@Sigerson,

My apologies for the long overdue response. I lost track of this thread.

The type of "proxy" that I was talking about isn't like the fact that multiple people login to an application and the application talks to the database with its own login (although I do have an appreciation for Developers that actually pass user information through the app especially when the app writes to the database). The type of proxy I'm talking about is where an individual user is granted privs to run xp_CmdShell directly even though that user does not have "SA" privs.
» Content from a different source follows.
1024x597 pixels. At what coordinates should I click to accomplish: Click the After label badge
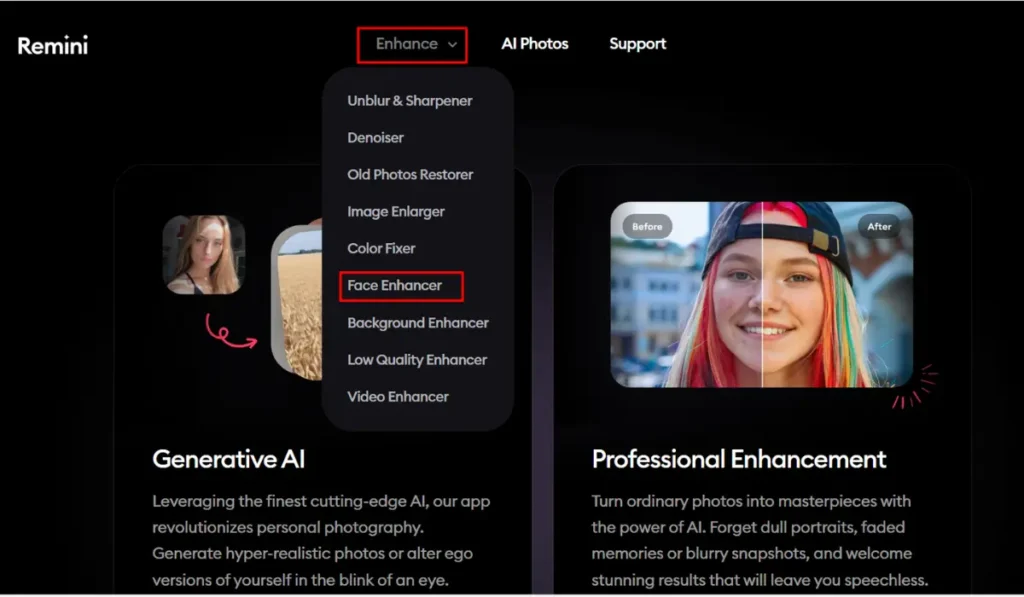coord(878,226)
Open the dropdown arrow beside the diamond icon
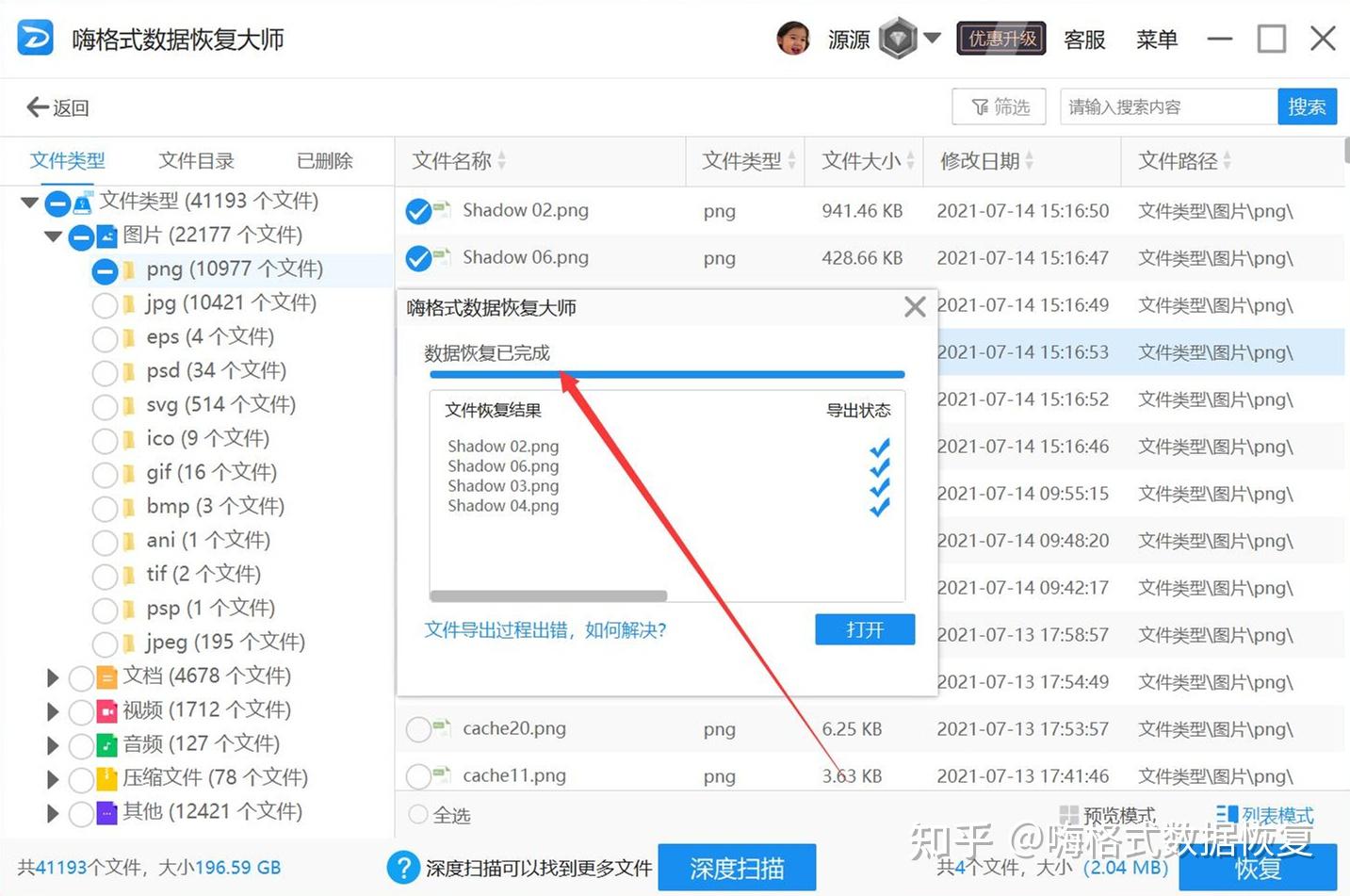 point(934,39)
The reason why such a proxy is a terrible mistake is because the user isn't using xp_CmdShell within the confines of their own login privs. Rather, xp_CmdShell will operate as the login for the SQL Service itself, which frequently has extraordinary privs across the domain (another mistake... the SQL Server Service login should also be limited). That means that the unprivileged user can use xp_CmdShell to (for example) see files and other databases that they're not supposed to. It also means that they can modify or even delete data/files and the only trace that may (provided there is any auditing) be left behind is that the SQL Server Service login did it.
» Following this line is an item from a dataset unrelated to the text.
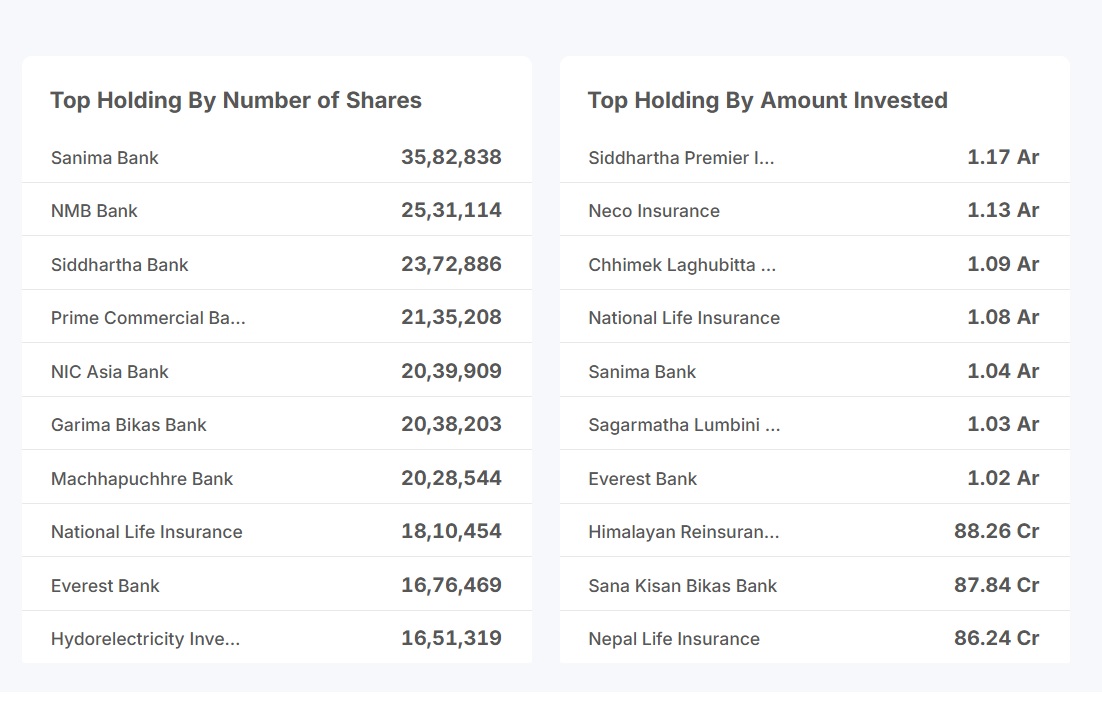
Task: Select the Neco Insurance row
Action: 654,211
My take on the use of xp_CmdShell is that only those people with "SA" privs should be allowed to use it directly and only DBAs should have "SA" privs and then only the most trusted ones. NO application should ever have "SA" or even "DBO" privs. Everyone else (including apps) should only be allowed to do what a stored procedure will allow them to do (which can include xp_CmdShell functionality if done properly). I also believe that well protected processes that do things like calling BCP using CmdExec tasks in jobs or using xp_CmdShell in properly protected stored procedures is just fine.